Given passage:
□ □ □ □ □

Reacting to Donald Trump’s hush-money conviction in Manhattan on 30 May, the French writer Pascal-Emmanuel Gobry asked on X: “Has there been a single left-of-centre person… who has said: ‘Hey, nakedly partisan prosecutions of your political opponents goes against the values of liberal democracy, rule of law, justice, and everything my side claims to support?’”
A number of progressive figures have, in fact, decried lawfare against Trump and the Trumpians. The law professor Samuel Moyn, the civil libertarian Glenn Greenwald, the left economist Christian Parenti, and the heterodox Marxists clustered around Sublation magazine, among others, have maintained that in a democracy, politics should mainly be conducted in the voting booth, not in the courts or the interrogation rooms of the FBI.
But the honour roll of the principled anti-lawfare left is all too short. That’s a shame, because right-wing populists won’t be the only victims.
Does Manhattan district attorney (DA) Alvin Bragg’s case against Trump count as lawfare? You bet. As the former federal and state prosecutor Elie Honig wrote in New York magazine, “The DA’s charges against Trump push the outer boundaries of the law and due process.” To wit, Bragg pressed a boutique legal theory “seemingly crafted individually for the former president and nobody else” – a classic form of prosecutorial abuse.
The basic crime at issue was Trump’s falsification of business records related to a non-disclosure payment to his porn-star paramour Stormy Daniels. But as Honig pointed out, a falsification charge is a mere misdemeanour under New York law, thus unlikely to generate global headlines. Plus, the statute of limitations on Trump’s fiddling with his records had long expired.
To get around these inconveniences, Bragg upgraded the charges to a felony – indeed, 34 felonies – by arguing that Trump had falsified his records “with intent to commit another crime”: namely, New York state election-law violations whose exact nature and nexus with federal law were kept vague until the trial was well under way. This deprived Trump and his attorneys of sufficient notice of the accusations they were supposed to fend off.
Underscoring the political nature of the case, Bragg won his elected office in 2022 by vowing to go after Trump. The judge, meanwhile, has donated to a Democratic-aligned political action committee, according to Federal Election Commission filings, specifically designating his funds for “resisting the Republican Party and Donald Trump’s radical right-wing legacy”.
All this will come under scrutiny in a future appeal. But even if the conviction wasn’t legally dubious, half of Americans would still view it as illegitimate. For that half of the country, they (Democrats, the security establishment and their media allies) have been out to get Trump from Day One. Trump’s first term was consumed by Russiagate and two impeachments.
Since then, he has been barraged with 91 indictments across four jurisdictions, plus unsuccessful attempts to boot him from the ballot in at least two states. Some of these charges are more meritorious than others. His attempt to intimidate the secretary of state in Georgia into helping him “find” votes in the wake of the 2020 election should make all Americans queasy.
Yet much of the public can’t but notice that the disciplinary hand of the law comes down harder and more swiftly on Trump & Co than any other political sector. For example, while it has become clear that seemingly every ex-official with a security clearance keeps a cache of classified documents in his garage, only Trump is facing a special-counsel prosecution related to his mishandling of such papers.

□ □ □ □ □

Data:
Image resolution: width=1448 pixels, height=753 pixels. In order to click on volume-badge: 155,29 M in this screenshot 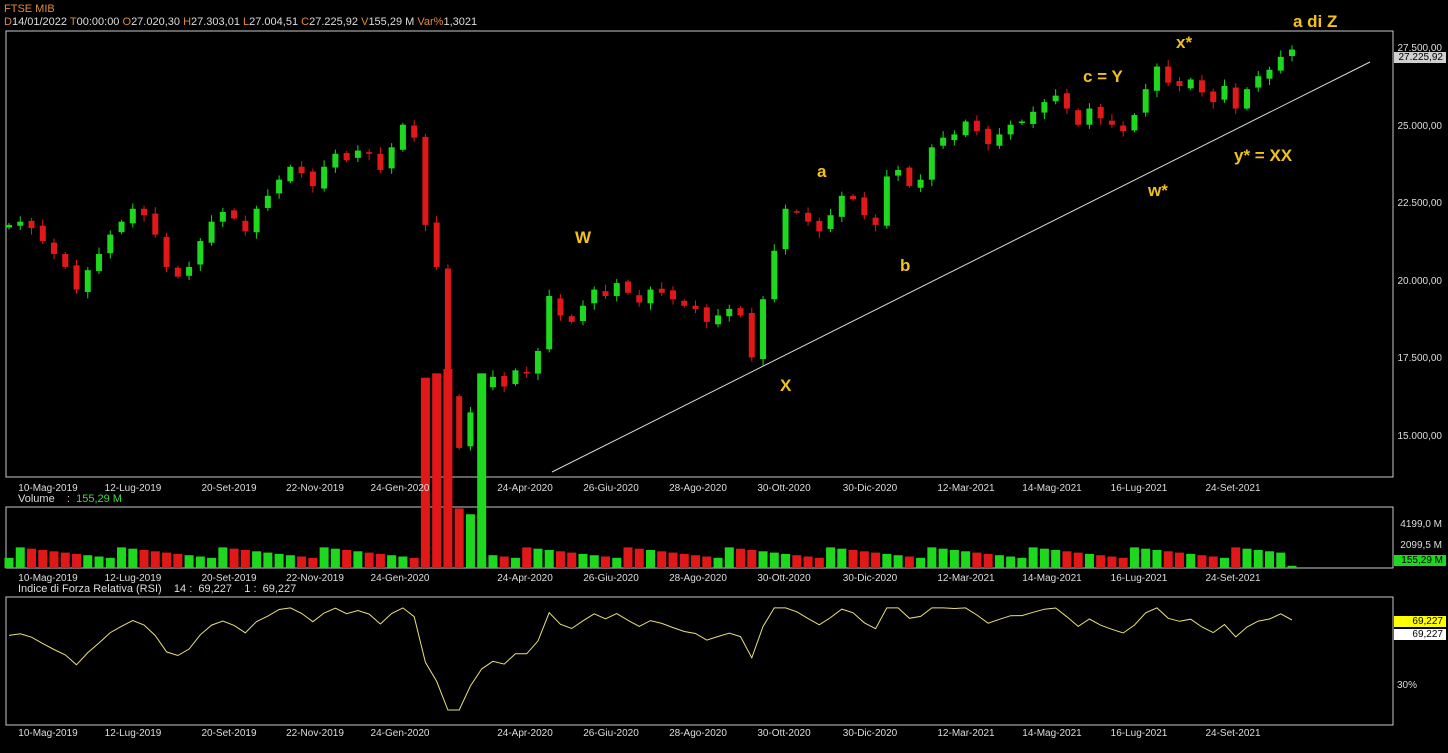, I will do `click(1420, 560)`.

□ □ □ □ □

Exercise details: Put this sentence from the commentary on Trump's hush-money conviction into Spanish: "All this will come under scrutiny in a future appeal."

Response area: Todo esto será objeto de escrutinio en una futura apelación.